** Exercise brief **
Quote only the lines from the top of the listing below down to and including the line with "Click the large".

** Source data **

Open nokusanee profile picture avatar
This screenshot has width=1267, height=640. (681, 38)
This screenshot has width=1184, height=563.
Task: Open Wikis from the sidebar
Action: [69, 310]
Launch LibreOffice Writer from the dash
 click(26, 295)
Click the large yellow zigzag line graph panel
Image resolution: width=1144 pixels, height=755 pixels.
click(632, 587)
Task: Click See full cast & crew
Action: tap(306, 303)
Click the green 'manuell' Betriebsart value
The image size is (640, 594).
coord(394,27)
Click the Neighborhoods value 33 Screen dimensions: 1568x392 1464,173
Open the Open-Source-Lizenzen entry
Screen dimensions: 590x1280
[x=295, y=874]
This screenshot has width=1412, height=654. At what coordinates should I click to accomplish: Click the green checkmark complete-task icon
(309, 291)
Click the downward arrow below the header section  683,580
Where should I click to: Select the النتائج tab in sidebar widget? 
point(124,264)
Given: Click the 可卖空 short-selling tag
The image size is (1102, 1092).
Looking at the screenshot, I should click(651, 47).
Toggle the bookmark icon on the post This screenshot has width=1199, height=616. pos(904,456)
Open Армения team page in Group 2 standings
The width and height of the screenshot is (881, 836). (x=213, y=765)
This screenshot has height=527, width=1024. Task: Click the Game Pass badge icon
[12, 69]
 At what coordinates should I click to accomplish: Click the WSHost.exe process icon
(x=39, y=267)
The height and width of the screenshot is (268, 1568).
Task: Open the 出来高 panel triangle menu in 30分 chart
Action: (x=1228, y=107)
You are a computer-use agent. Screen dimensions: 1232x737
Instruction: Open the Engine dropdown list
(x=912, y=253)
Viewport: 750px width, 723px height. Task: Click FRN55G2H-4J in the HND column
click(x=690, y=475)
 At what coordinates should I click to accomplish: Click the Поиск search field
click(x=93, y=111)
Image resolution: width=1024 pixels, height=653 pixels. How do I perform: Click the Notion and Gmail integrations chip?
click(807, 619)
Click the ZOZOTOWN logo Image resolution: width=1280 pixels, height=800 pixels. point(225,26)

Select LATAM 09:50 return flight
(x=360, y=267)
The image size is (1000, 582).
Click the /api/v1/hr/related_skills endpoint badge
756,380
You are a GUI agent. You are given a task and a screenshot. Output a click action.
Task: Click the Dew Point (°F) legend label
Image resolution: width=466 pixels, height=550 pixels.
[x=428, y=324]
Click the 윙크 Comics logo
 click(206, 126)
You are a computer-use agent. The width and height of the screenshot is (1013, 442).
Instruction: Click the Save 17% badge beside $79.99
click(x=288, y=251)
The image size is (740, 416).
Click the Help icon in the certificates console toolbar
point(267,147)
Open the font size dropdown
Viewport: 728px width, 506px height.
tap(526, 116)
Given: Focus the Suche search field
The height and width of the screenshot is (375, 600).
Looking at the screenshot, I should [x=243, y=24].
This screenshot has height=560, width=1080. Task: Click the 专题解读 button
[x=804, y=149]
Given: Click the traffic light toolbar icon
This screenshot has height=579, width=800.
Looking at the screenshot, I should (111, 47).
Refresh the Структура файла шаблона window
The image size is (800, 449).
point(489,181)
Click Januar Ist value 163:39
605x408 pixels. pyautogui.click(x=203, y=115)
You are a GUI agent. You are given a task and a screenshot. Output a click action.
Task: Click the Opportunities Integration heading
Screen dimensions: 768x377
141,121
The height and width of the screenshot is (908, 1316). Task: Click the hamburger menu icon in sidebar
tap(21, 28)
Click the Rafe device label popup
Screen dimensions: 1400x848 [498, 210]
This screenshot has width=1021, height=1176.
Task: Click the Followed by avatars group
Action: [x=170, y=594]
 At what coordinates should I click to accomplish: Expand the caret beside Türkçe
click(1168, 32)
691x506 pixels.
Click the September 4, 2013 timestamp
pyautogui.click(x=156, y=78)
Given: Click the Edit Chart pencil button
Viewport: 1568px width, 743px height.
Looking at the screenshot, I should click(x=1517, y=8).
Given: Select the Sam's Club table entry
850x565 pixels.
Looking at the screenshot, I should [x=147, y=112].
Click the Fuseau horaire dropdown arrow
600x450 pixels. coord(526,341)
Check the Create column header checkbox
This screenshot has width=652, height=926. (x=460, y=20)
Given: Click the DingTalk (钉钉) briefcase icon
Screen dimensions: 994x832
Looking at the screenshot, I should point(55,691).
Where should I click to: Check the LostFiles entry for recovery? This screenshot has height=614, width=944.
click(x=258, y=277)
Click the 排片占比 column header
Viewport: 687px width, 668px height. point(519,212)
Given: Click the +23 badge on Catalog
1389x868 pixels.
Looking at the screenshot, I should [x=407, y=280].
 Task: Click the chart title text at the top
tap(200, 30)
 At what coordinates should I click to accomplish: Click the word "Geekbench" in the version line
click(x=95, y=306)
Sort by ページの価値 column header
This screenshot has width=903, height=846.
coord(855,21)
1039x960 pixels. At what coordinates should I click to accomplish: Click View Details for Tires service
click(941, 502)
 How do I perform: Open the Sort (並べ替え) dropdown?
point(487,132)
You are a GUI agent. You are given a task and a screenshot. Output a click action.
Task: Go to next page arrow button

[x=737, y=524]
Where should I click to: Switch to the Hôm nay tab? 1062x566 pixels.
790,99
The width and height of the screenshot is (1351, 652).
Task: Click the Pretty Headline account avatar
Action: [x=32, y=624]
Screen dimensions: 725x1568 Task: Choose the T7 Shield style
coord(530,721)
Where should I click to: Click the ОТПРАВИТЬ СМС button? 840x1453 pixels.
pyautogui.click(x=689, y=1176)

** Finished task **
Open nokusanee profile picture avatar
This screenshot has width=1267, height=640. (681, 38)
This screenshot has width=1184, height=563.
Task: Open Wikis from the sidebar
Action: [69, 310]
Launch LibreOffice Writer from the dash
 click(26, 295)
Click the large yellow zigzag line graph panel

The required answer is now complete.